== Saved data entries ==
-=-=-

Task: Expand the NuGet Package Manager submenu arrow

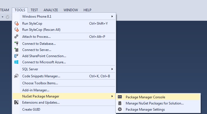Action: coord(112,96)
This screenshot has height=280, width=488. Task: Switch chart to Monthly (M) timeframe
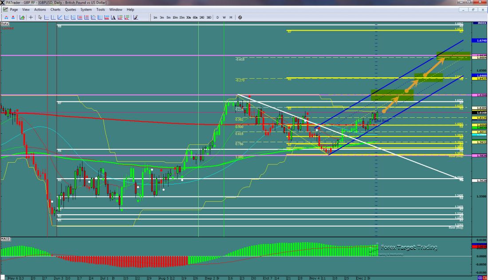coord(231,17)
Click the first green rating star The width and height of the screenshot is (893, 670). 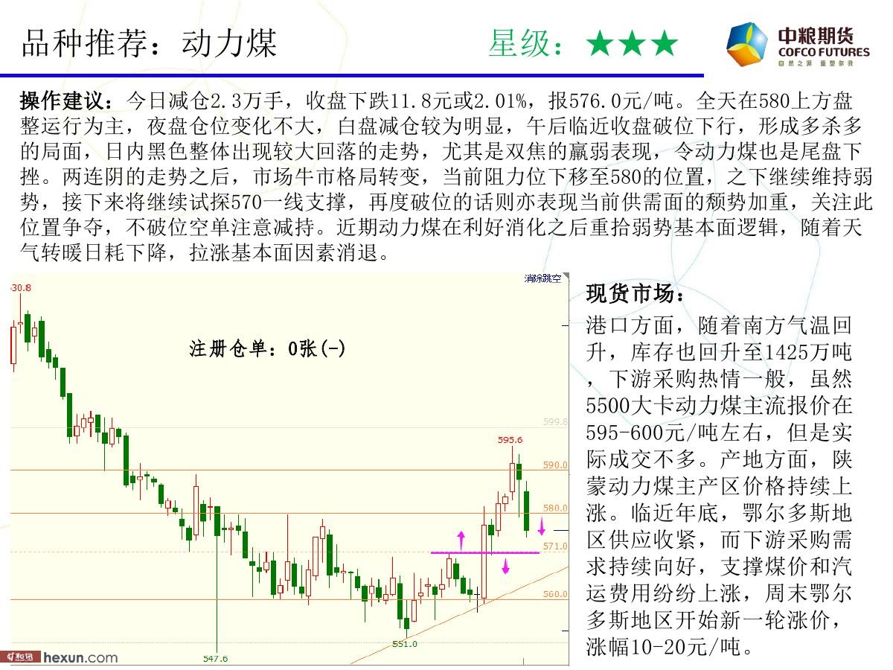[x=599, y=45]
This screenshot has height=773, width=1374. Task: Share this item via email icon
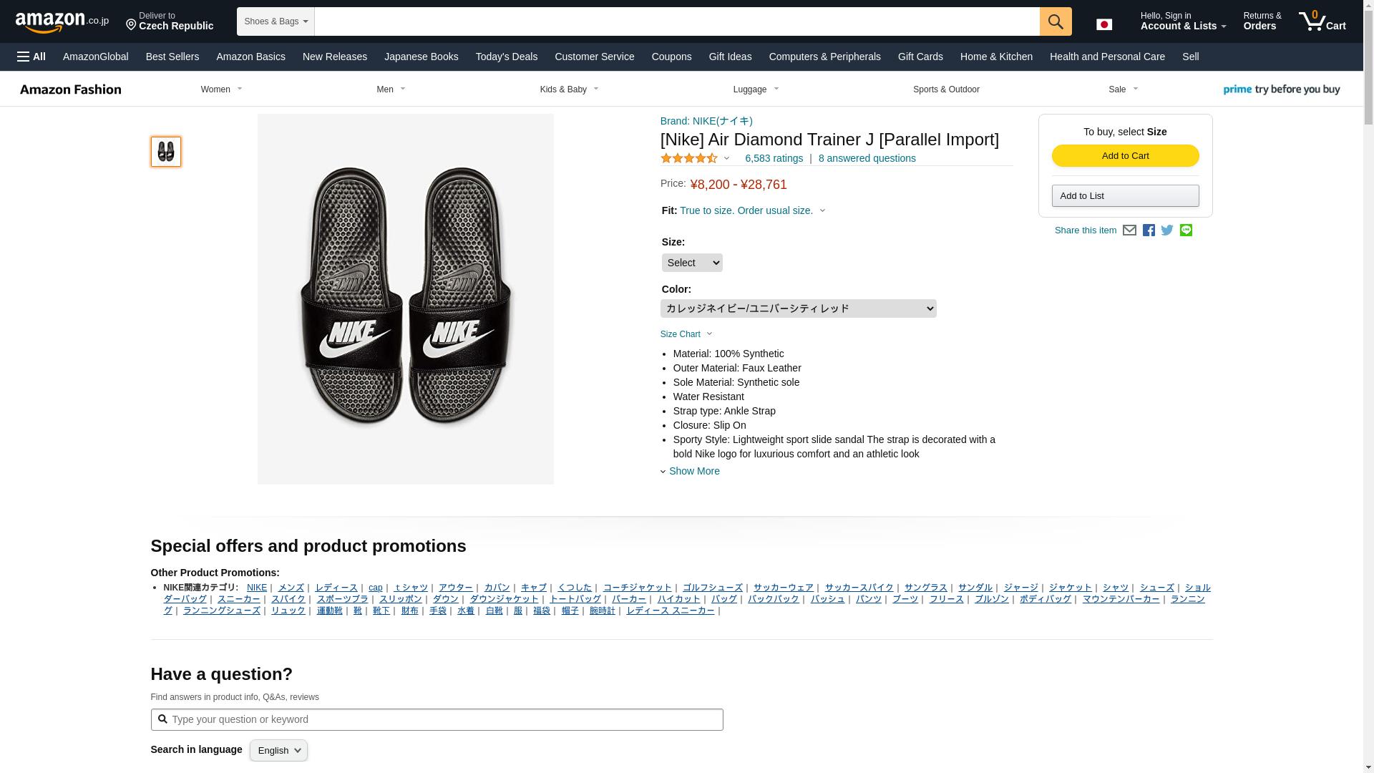(1129, 230)
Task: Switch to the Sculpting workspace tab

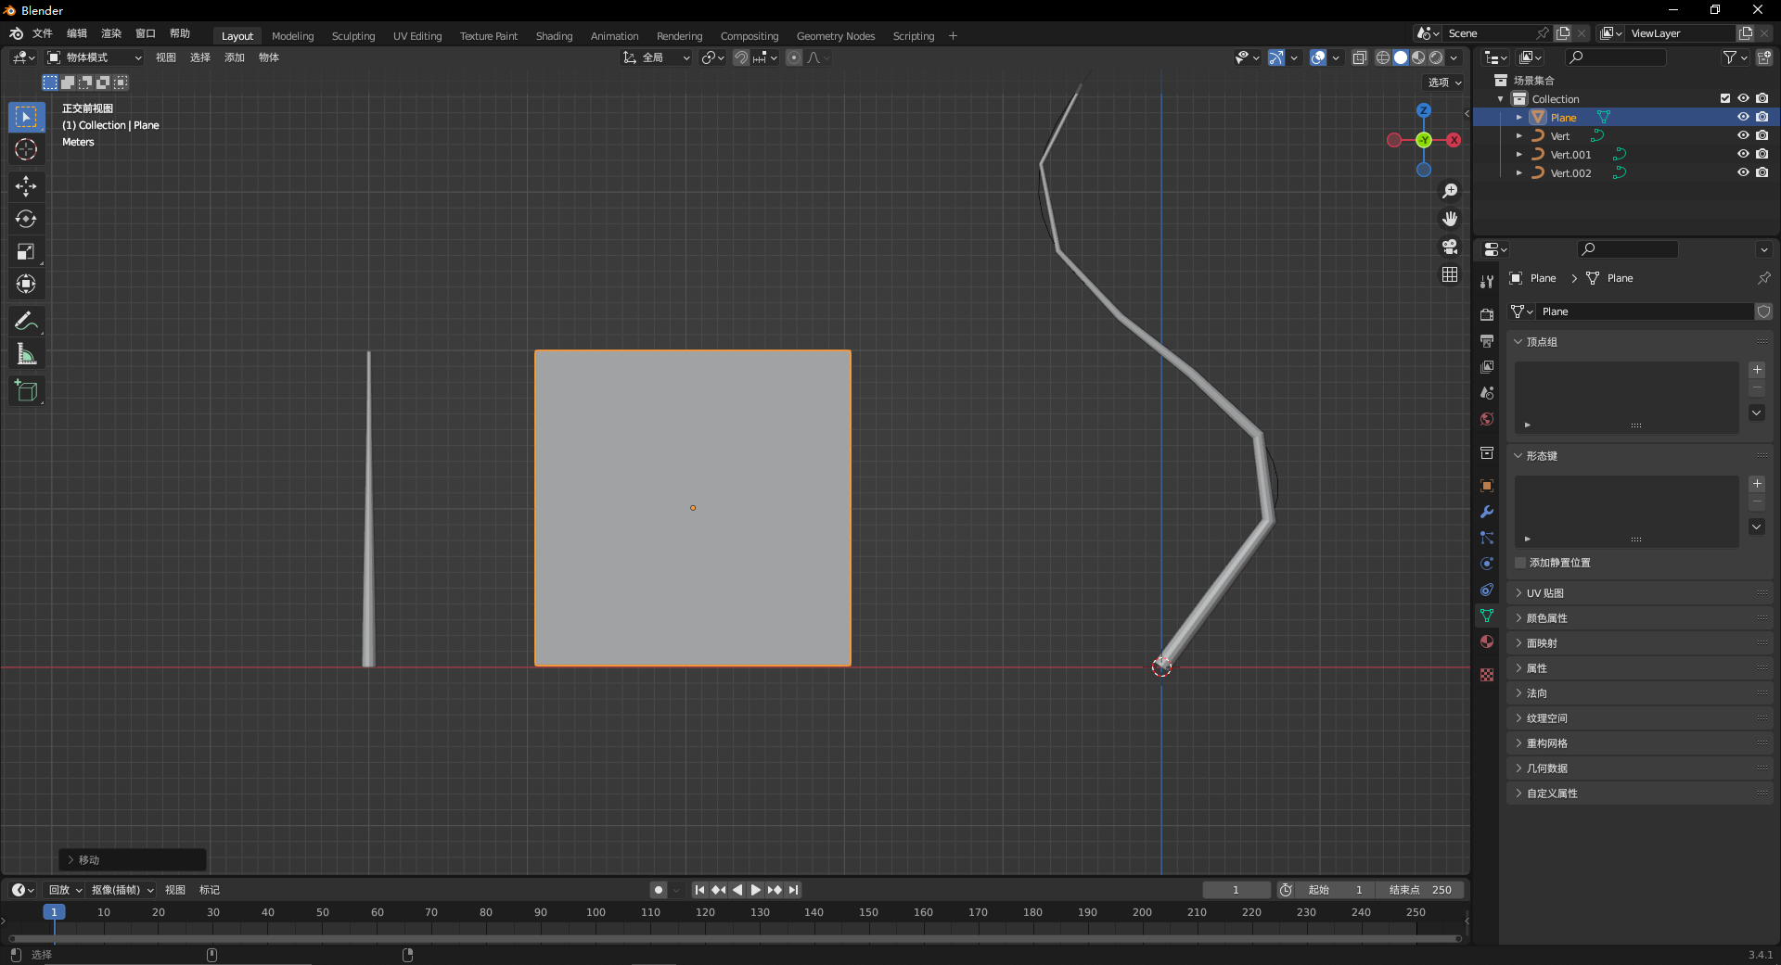Action: click(353, 36)
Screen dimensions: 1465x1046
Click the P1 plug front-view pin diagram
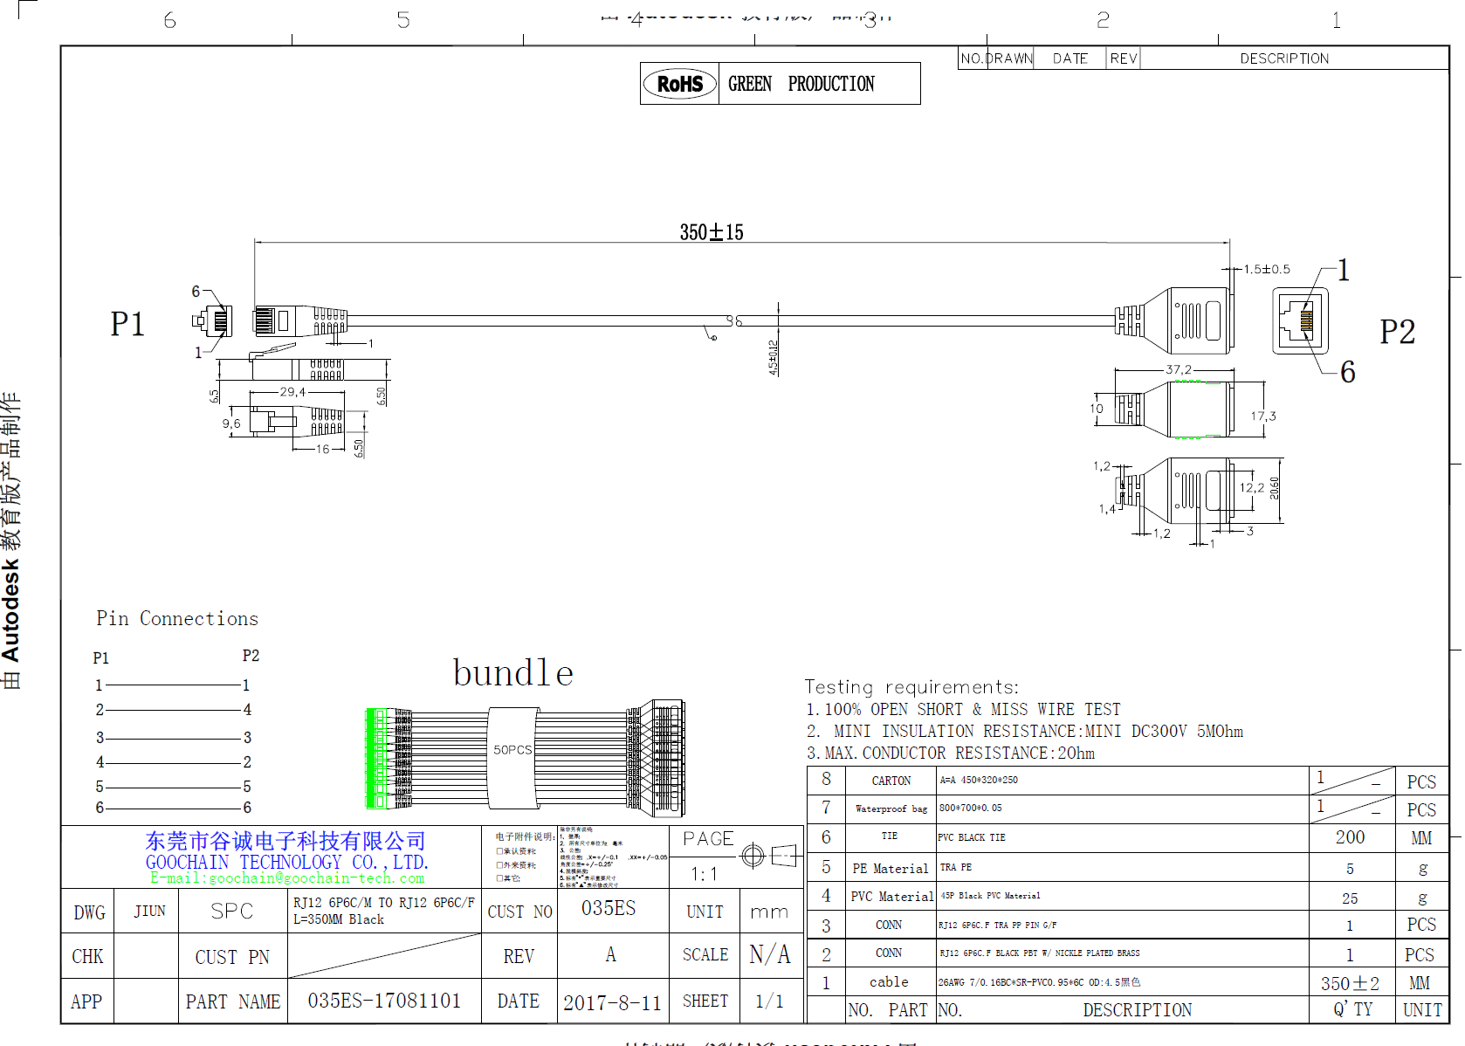(x=215, y=321)
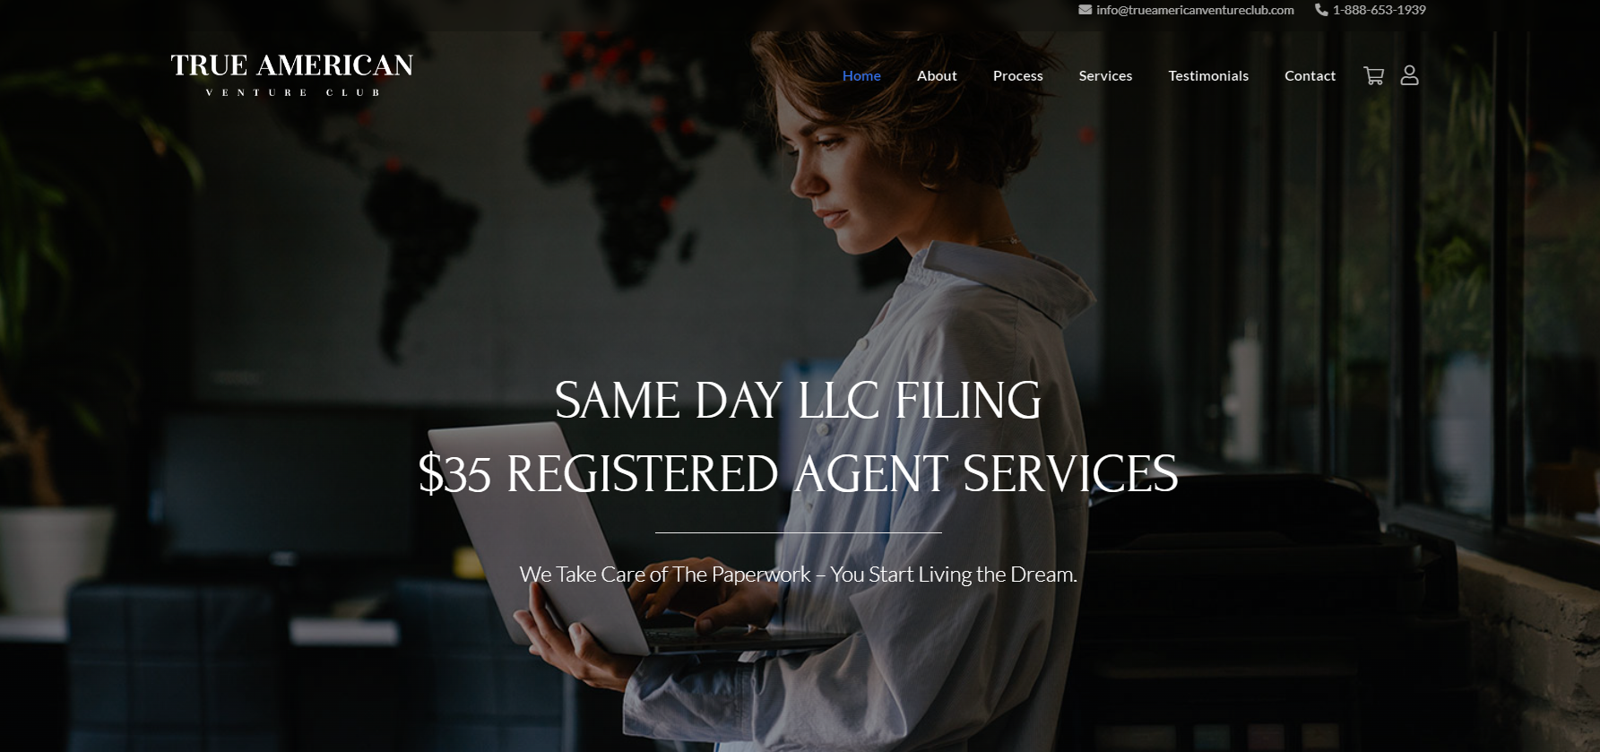This screenshot has width=1600, height=752.
Task: Open the About page
Action: (937, 76)
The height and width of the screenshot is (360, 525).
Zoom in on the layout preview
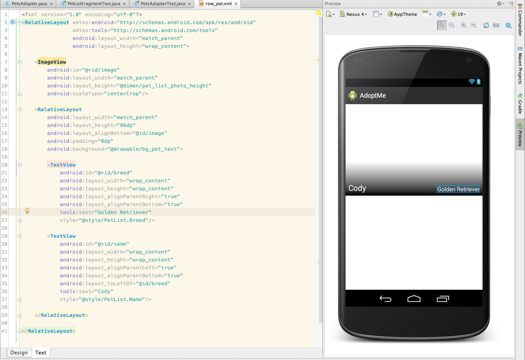click(x=464, y=25)
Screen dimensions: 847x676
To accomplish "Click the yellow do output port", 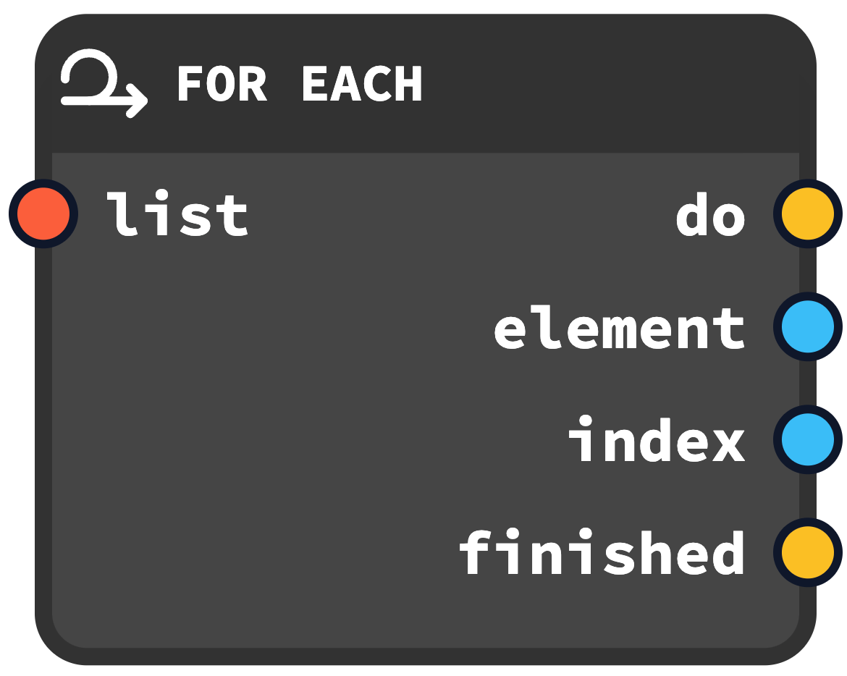I will (808, 214).
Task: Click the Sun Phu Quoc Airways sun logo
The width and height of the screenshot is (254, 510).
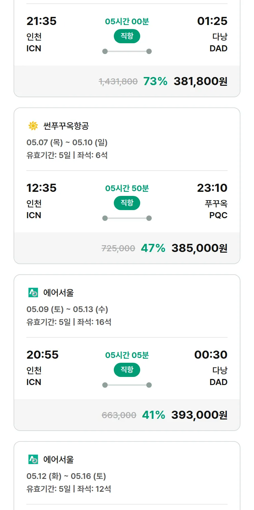Action: click(x=33, y=126)
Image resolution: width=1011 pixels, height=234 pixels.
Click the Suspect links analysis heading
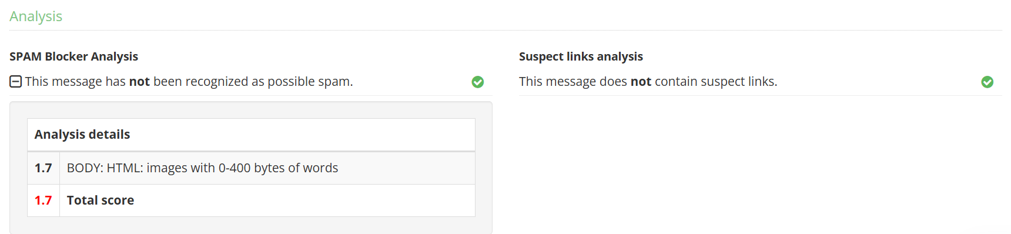pos(581,56)
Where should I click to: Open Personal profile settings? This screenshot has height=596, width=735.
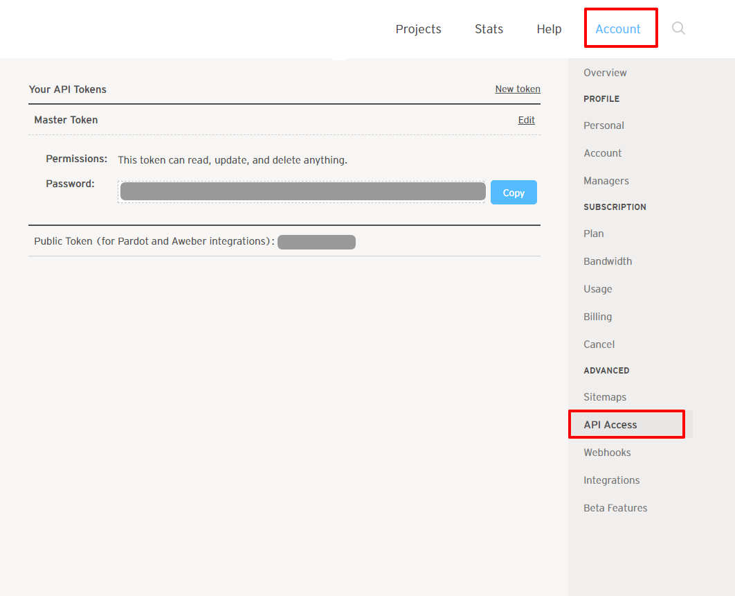[x=604, y=125]
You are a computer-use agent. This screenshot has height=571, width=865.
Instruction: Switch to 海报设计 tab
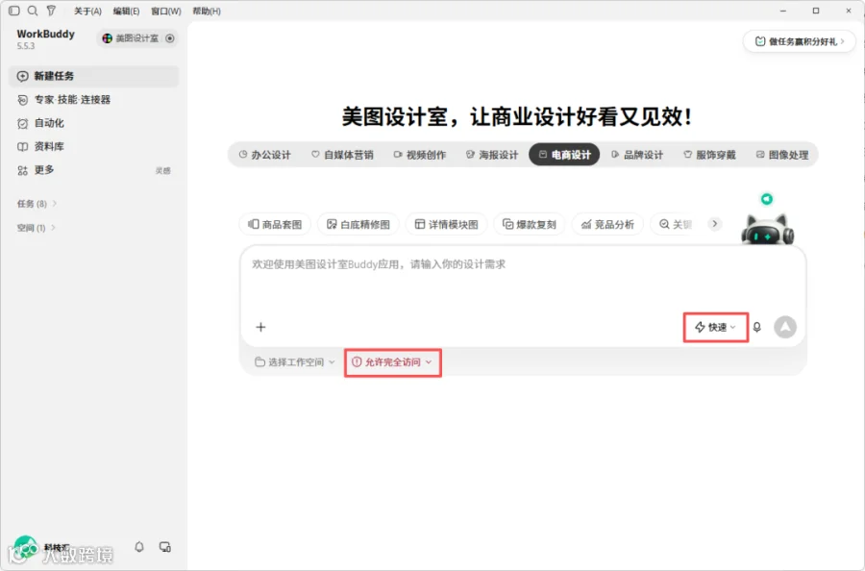[492, 155]
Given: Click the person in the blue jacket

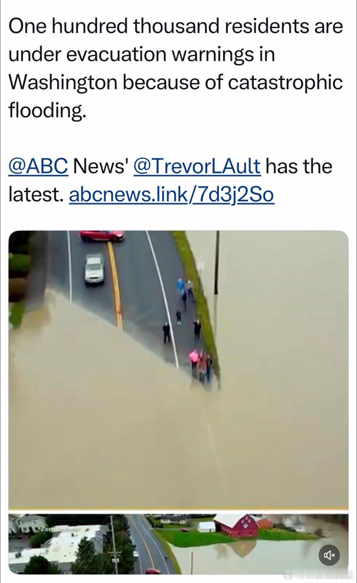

-=-=-

Scanning the data above, count the lines in which the string "dimensions" occurs and state only the count.

== Completed task ==
2